(Data for locating words and elements)
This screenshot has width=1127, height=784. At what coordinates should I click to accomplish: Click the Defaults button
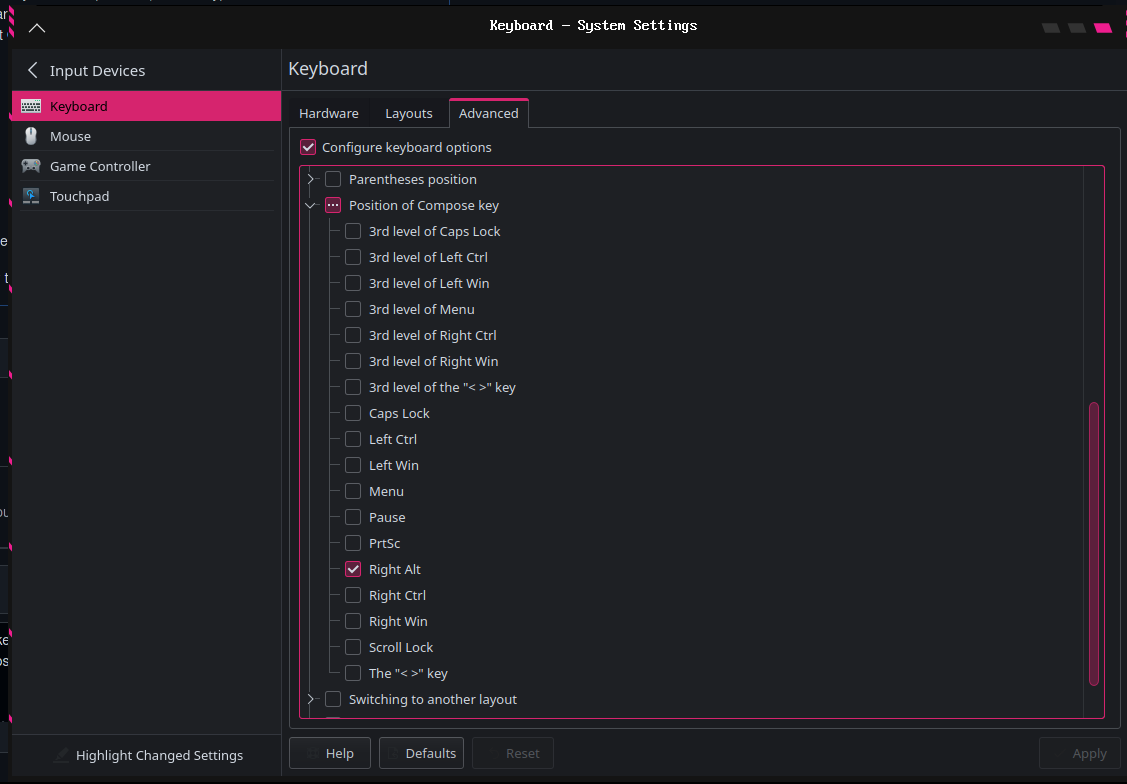(x=421, y=753)
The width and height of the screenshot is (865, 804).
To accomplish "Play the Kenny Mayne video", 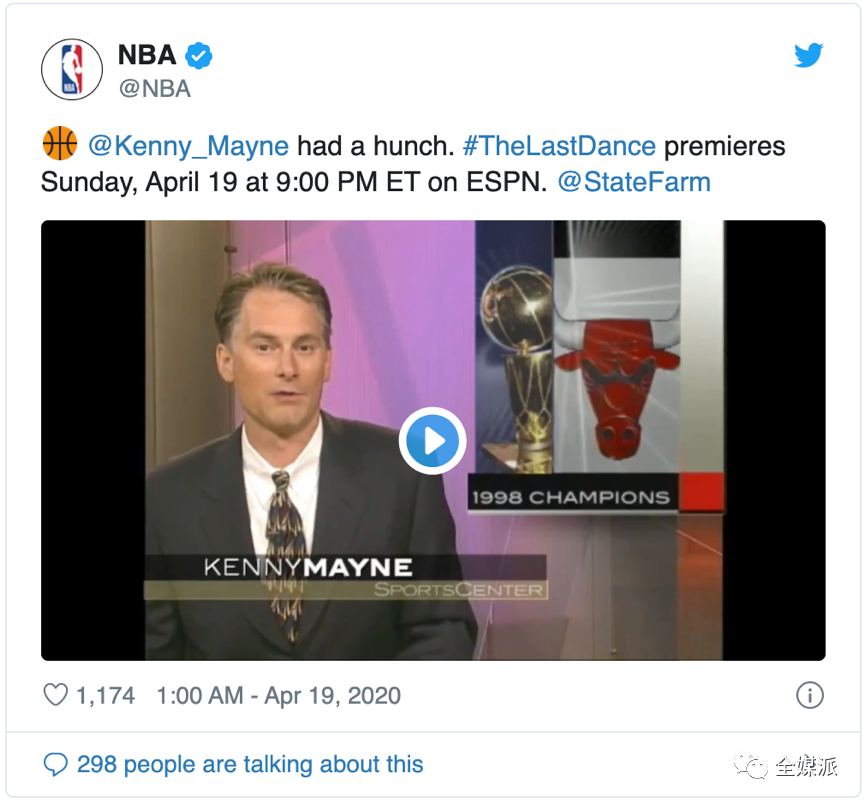I will [x=432, y=440].
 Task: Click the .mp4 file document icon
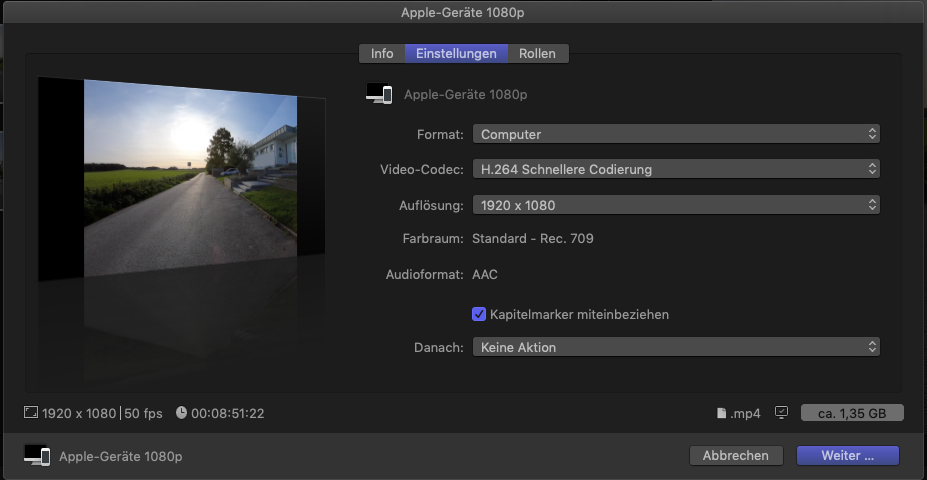tap(721, 412)
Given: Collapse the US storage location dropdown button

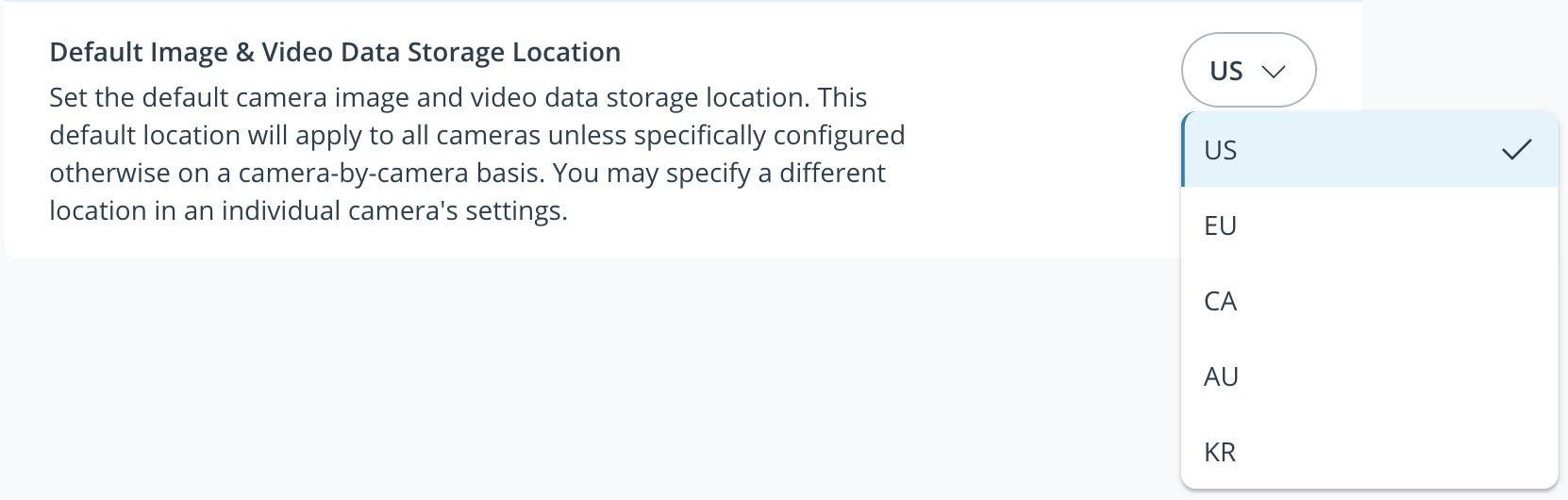Looking at the screenshot, I should click(x=1247, y=71).
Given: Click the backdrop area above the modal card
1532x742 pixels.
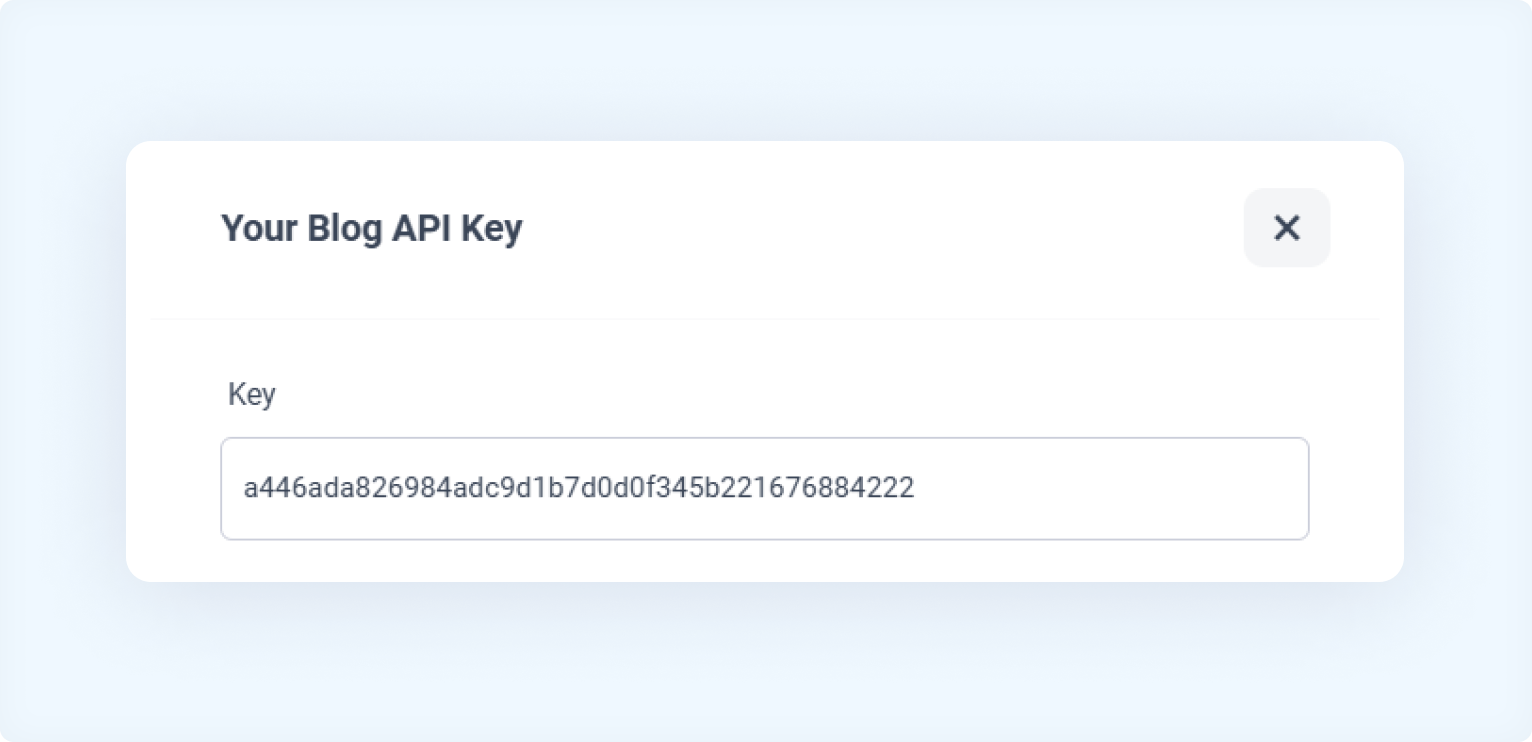Looking at the screenshot, I should point(764,70).
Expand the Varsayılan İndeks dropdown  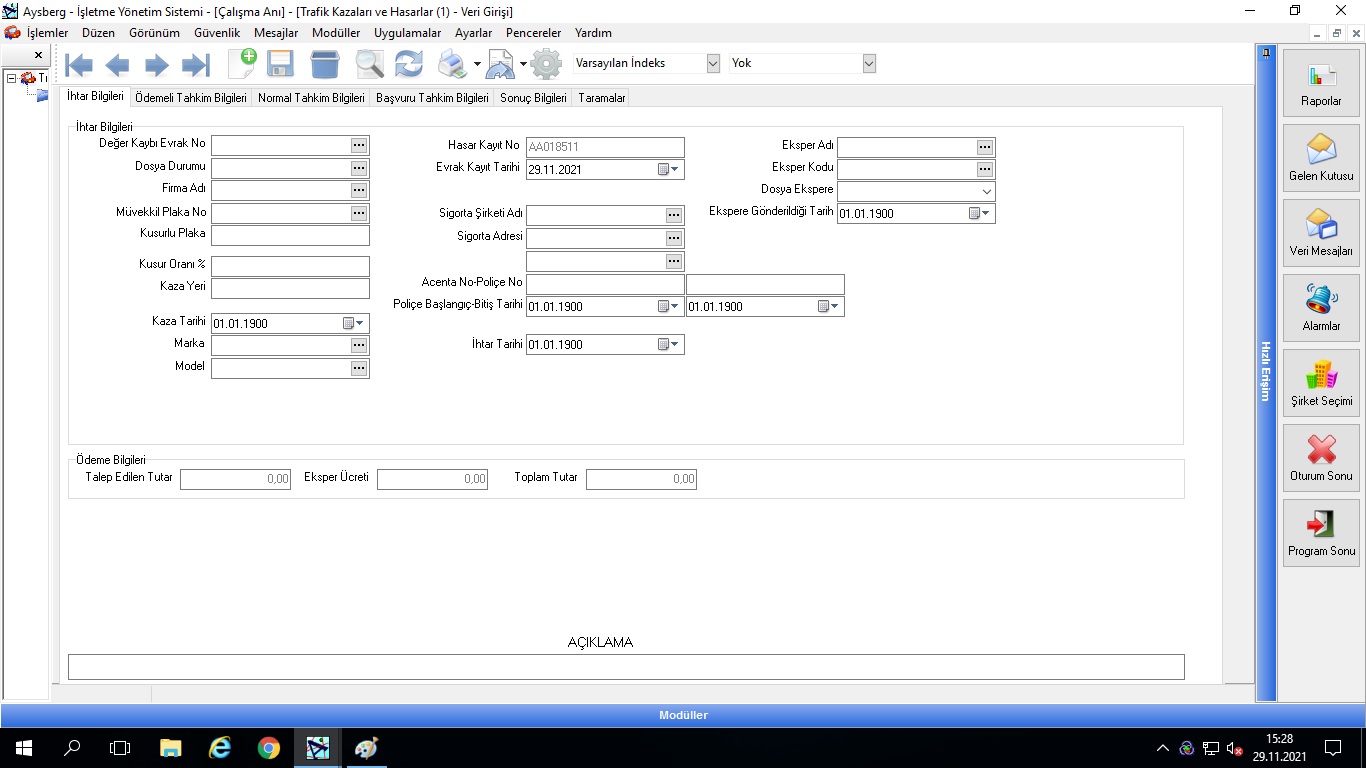[x=713, y=63]
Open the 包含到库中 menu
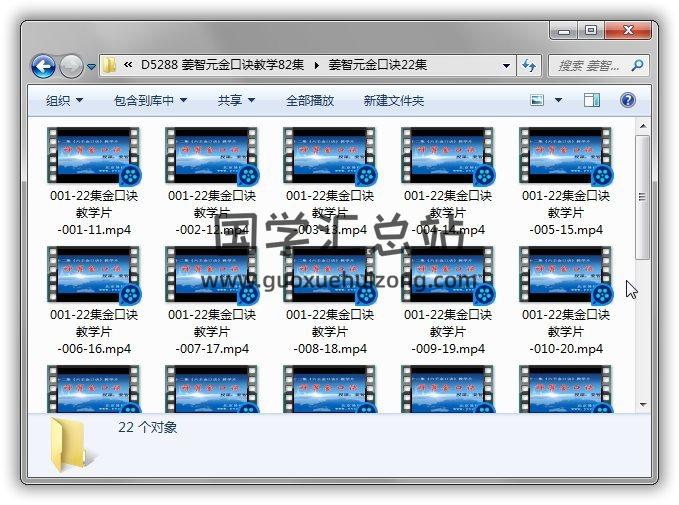This screenshot has height=505, width=679. click(x=150, y=100)
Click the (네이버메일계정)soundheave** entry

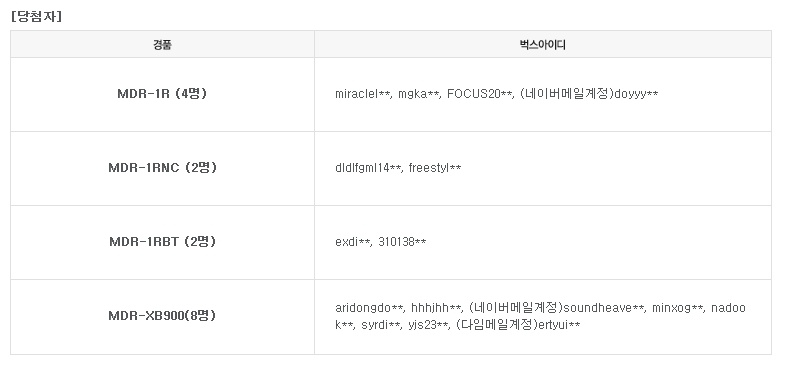[556, 308]
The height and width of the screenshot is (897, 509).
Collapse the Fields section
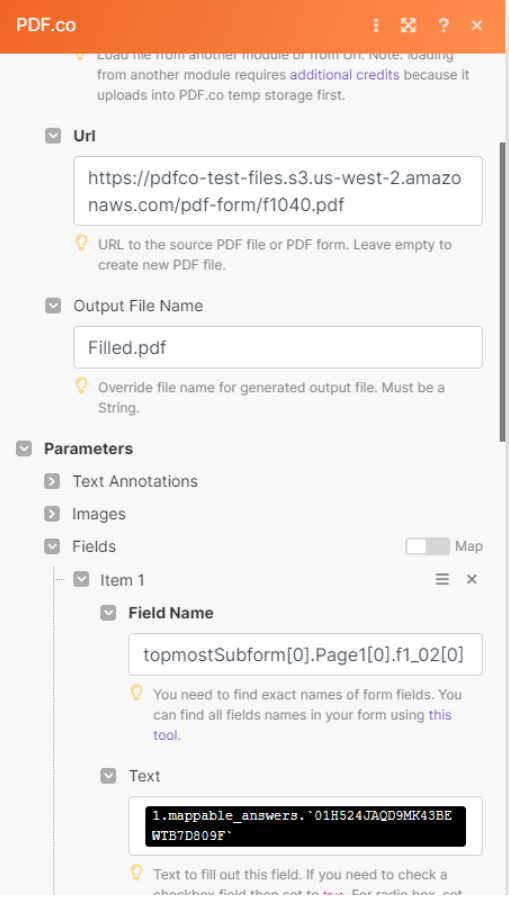click(x=52, y=546)
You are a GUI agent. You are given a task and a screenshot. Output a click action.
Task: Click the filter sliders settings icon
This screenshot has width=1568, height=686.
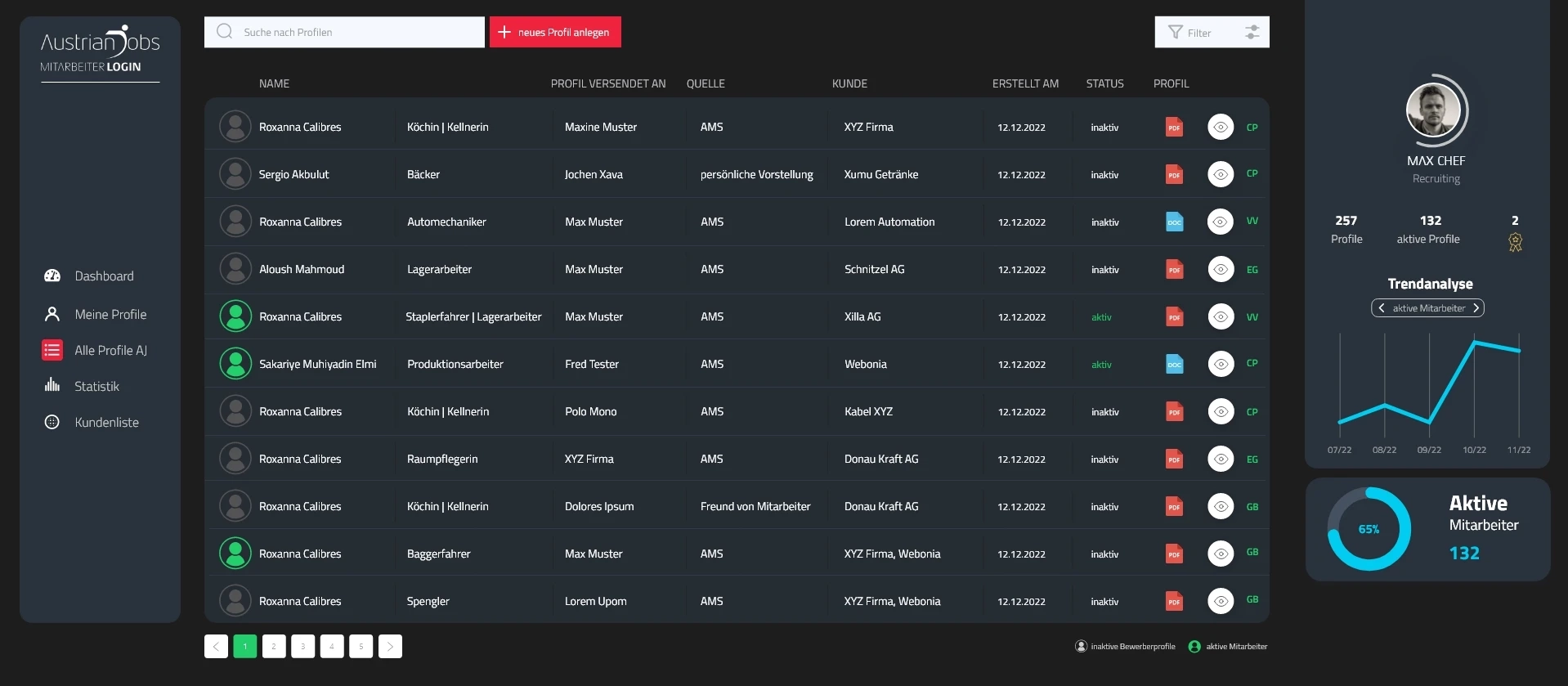(1252, 33)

**SHORT EXERCISE**
Recast the lines of the data as a Markdown table with the columns Row and Line, starting with the line that contains "You are a GUI" and going on through the end of the data. Omit blank lines, and leave the pictures out of the table.

**SOLUTION FOR THIS TASK**
| Row | Line |
|---|---|
| 1 | You are a GUI agent. You are given a task and a screenshot. Output a click action. |
| 2 | Task: Click the filter sliders settings icon |
| 3 | This screenshot has width=1568, height=686. |
| 4 | (1252, 33) |